Professor Steve Field (CBE FRCP FFPH FRCGP) 

Chief Inspector of General Practice

Inspection carried out on 10 May 2016

During a routine inspection

Letter from the Chief Inspector of General Practice

We carried out an announced comprehensive inspection at Grove Medical Centre on 10 May 2016. Overall the practice is rated as requires improvement.

Our key findings across all the areas we inspected were as follows:

  • There was an open and transparent approach to safety however, systems in place for reporting and recording significant events required improvement.
  • Risks to patients were assessed and managed although there were some shortfalls in relation to staff who acted as chaperones. These staff had not been Disclosure and Barring Service (DBS) checked. Also the method of prescription form tracking required improvement.
  • Staff assessed patients’ needs and delivered care in line with current evidence based guidance.
  • Staff had been trained to provide them with the skills, knowledge and experience to deliver effective care and treatment.
  • There were some gaps identified in staff training, particularly for fire safety, information governance and Mental Capacity Act (2005) training.
  • Patients said they were treated with compassion, dignity and respect and that they were involved in their care and decisions about their treatment.
  • There was a clear leadership structure and staff felt supported by management. The practice proactively sought feedback from staff and patients, which it acted on.
  • The practice had a number of policies and procedures to govern activity, but some were overdue a review.
  • Urgent appointments were usually available on the day they were requested, but some patients said that it was difficult to make an appointment.
  • The practice had good facilities and was well equipped to treat patients and meet their needs.

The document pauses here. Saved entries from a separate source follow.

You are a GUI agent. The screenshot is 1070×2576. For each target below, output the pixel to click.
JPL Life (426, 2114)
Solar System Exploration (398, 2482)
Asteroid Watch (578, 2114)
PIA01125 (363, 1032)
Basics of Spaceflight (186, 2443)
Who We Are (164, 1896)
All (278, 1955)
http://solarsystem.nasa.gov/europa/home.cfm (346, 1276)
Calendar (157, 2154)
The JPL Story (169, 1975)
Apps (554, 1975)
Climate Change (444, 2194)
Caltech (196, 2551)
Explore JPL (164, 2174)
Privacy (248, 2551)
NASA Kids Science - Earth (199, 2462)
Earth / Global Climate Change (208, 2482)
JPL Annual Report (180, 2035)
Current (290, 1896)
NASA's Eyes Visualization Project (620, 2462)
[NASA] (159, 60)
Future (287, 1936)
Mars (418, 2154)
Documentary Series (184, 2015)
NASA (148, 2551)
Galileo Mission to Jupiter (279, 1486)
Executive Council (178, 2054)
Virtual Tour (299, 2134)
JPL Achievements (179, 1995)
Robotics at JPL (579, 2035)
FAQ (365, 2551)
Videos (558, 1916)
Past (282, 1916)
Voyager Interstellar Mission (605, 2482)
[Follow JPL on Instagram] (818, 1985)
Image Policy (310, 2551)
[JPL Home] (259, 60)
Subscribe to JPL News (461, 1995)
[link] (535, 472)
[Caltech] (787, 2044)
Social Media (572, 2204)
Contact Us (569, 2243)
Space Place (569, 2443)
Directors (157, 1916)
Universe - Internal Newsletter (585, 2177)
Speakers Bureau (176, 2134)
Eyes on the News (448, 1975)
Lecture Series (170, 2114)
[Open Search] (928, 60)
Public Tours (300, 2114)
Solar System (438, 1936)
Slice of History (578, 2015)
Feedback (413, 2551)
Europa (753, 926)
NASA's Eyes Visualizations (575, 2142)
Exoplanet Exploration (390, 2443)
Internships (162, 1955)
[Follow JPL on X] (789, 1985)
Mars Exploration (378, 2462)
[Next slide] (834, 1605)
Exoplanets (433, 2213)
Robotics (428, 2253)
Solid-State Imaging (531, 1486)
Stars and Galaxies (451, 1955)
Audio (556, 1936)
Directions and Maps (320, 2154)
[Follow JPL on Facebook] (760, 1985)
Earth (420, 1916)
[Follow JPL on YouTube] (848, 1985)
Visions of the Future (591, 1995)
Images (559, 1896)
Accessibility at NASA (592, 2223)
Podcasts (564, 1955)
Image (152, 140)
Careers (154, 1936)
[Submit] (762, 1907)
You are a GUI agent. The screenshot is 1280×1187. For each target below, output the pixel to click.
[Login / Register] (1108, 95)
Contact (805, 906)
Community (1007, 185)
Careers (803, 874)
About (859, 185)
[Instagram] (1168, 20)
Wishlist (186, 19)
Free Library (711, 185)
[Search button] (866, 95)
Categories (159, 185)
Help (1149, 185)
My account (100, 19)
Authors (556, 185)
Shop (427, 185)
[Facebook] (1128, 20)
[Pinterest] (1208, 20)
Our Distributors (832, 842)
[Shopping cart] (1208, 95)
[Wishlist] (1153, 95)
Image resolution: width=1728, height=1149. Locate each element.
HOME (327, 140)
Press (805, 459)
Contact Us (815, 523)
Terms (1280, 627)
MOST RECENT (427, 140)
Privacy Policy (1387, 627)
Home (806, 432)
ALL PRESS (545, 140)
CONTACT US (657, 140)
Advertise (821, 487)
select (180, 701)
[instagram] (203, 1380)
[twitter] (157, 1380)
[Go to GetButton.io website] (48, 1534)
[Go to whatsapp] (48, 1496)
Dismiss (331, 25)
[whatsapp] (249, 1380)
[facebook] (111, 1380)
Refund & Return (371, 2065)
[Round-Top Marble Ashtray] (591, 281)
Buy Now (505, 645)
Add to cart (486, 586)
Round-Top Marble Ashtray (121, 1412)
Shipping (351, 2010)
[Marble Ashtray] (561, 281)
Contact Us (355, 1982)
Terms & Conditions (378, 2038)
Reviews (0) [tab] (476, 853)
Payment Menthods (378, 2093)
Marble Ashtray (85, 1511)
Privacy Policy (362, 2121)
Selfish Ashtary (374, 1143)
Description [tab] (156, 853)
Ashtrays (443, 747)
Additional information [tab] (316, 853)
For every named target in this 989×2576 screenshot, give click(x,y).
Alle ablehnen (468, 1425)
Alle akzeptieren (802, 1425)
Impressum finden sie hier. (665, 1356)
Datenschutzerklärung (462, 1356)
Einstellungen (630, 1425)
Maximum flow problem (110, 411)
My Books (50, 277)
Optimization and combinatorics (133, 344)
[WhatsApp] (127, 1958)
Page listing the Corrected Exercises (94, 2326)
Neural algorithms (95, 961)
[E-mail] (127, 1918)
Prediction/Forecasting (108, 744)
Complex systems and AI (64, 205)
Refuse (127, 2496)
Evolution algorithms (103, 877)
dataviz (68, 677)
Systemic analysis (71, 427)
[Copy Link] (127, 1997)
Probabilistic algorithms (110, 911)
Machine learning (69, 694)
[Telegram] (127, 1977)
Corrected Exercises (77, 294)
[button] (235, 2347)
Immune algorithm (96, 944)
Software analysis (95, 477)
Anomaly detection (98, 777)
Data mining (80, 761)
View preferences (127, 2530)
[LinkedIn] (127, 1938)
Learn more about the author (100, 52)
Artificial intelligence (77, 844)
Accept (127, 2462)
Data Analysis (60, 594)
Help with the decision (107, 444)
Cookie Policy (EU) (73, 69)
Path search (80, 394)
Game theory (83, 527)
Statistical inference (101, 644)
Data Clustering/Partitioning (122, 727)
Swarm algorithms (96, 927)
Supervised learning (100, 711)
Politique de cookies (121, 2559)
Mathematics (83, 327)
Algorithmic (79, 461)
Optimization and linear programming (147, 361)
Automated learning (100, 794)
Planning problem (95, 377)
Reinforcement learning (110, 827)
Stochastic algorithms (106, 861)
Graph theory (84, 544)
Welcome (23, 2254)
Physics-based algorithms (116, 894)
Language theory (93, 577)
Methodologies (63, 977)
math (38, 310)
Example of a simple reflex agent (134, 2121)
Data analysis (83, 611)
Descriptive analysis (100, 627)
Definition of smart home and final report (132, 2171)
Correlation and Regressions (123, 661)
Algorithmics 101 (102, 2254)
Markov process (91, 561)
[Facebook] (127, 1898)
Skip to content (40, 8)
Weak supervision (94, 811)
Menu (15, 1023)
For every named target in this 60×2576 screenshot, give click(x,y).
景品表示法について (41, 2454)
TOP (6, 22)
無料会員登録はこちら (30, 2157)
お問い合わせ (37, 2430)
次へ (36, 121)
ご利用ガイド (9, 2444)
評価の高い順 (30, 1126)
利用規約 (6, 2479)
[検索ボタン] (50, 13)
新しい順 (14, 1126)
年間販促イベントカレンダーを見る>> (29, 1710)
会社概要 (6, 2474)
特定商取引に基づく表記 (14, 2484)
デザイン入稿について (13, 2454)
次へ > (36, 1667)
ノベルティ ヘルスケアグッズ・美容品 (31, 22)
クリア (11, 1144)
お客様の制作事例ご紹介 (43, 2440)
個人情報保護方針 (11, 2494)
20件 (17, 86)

The areas where the provider must make improvements are:

  • The provider must review their significant event analysis procedure to ensure that the documentation of these issues are complete.

  • The provider must maintain and ensure a recording system to track prescription forms is embedded within the practice.
  • To ensure staff whose role means they have unsupervised contact with patients are appropriately checked via the Disclosure and Barring service or that a risk assessment is in place detailing how this has been considered to ensure patient safety..
  • To ensure all recruitment checks are completed prior to employment and that records of these checks are maintained.
  • To ensure all staff receive appropriate training commensurate to their role.

In addition the provider should:

  • Actively identify patients that have caring responsibilities within the patient list.

  • Review the complaints process to ensure all patients are given the information on how they can escalate their complaint if they remain dissatisfied and furthermore the practice should ensure verbal complaints are recorded.
  • Review and update their business continuity plan.
  • Review their induction process to ensure all elements are appropriate for each staff role and that these are recorded.
  • Review access to appointments in line with patient feedback regarding this aspect.
  • Ensure that all safety assessments are undertaken and reviewed as required.